Il perché lo spiega l'Istat nel Rapporto annuale 2018. Con una simulazione, l'istituto di statistica analizza il calo osservato tra il 2008 e il 2016 (circa 100 mila nati in meno) per scomporne l'origine distinguendo tra riduzione della propensione ad avere figli e assottigliamento delle madri potenziali, ovvero le donne tra i 15 e i 49 anni. Viene applicata alla popolazione 2016 la propensione rilevata nel 2008 in base ai tassi di fecondità specifici per età. In altre parole ci si chiede cosa accadrebbe se le possibili mamme di quell'anno avessero deciso di avere figli nella stessa misura in cui lo avevano fatto quelle di otto anni prima.

Il risultato è che i nati in meno sarebbero comunque 74 mila, quindi circa i tre quarti di quelli effettivi. Insomma, la voglia di avere figli incide solo per un quarto mentre per il resto il fenomeno è spiegato dal fatto che ci sono meno donne in età fertile, perché stanno invecchiando le protagoniste del baby boom degli anni Sessanta e le più giovani sono ben lontane dal rimpiazzarle numericamente. L'Istat fa notare come al primo gennaio 2017 le residenti in Italia tra 15 e 29 anni fossero poco più della metà di quelle tra 30 e 49. E questo dipende da quanto avvenuto tra il 1976 e il 1995, quando la fecondità è scesa progressivamente fino a toccare il minimo storico di 1.19 figli per donna. Poche bambine allora, poche mamme oggi. Anche il contributo delle immigrate alla natalità, importante a partire dalla metà degli anni Novanta, si sta affievolendo pur restando forte, perché le stesse straniere invecchiano e i flussi si sono un po' ridotti.

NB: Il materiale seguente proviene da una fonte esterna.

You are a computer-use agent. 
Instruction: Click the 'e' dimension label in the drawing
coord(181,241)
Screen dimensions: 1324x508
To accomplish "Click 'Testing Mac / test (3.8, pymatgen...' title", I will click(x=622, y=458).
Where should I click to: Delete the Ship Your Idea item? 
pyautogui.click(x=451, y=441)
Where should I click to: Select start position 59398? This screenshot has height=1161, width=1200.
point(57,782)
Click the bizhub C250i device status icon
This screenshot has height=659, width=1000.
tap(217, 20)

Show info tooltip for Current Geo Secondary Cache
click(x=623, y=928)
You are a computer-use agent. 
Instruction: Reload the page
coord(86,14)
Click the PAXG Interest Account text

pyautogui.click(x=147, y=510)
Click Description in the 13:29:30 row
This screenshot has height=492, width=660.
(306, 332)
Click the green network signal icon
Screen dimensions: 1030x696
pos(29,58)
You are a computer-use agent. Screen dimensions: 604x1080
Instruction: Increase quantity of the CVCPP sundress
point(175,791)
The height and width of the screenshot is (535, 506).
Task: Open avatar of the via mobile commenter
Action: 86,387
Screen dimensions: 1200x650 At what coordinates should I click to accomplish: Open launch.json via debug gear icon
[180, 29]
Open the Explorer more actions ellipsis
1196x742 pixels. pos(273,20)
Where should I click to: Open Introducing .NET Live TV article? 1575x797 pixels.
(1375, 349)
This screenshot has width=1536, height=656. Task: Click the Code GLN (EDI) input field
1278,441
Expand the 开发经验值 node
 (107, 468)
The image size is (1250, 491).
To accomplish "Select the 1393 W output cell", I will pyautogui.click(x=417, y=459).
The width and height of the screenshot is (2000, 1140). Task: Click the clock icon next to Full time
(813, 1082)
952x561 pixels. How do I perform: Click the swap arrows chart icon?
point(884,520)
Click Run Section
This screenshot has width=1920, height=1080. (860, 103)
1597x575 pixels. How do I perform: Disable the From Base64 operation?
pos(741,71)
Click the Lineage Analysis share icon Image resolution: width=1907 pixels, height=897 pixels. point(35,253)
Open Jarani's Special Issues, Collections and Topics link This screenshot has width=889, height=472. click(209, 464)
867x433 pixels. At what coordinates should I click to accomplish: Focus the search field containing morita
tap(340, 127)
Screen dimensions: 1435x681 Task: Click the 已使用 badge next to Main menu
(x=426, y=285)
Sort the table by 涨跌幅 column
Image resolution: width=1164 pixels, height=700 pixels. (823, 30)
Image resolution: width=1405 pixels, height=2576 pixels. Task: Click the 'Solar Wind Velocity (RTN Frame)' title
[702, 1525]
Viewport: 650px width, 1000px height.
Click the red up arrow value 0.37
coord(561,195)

Dunque l'attuale declino della natalità non dipende se non in piccola parte dalla recessione recente e deriva piuttosto da quanto avvenuto in quell'ormai lontano periodo storico, tra la seconda metà degli anni Settanta e la prima dei Novanta. Per inciso, un periodo descritto quasi come l'età dell'oro da molti di quelli che attribuiscono ai vincoli europei e all'ingresso nell'euro i recenti problemi dell'economia italiana. In realtà, tutto ciò sembra dimostrare piuttosto che la voglia di aver figli è influenzata dalle trasformazioni sociali di lungo periodo più che dalla situazione economica immediata dei potenziali genitori, anche se questa ha naturalmente un peso. Se davvero le cose stanno così, non è una buona notizia: vuol dire le eventuali e auspicabili politiche familiari basate su sostegno finanziario e miglioramento dei servizi dovranno essere molto ma molto incisive per poter contrastare in qualche modo la pesante eredità demografica del passato.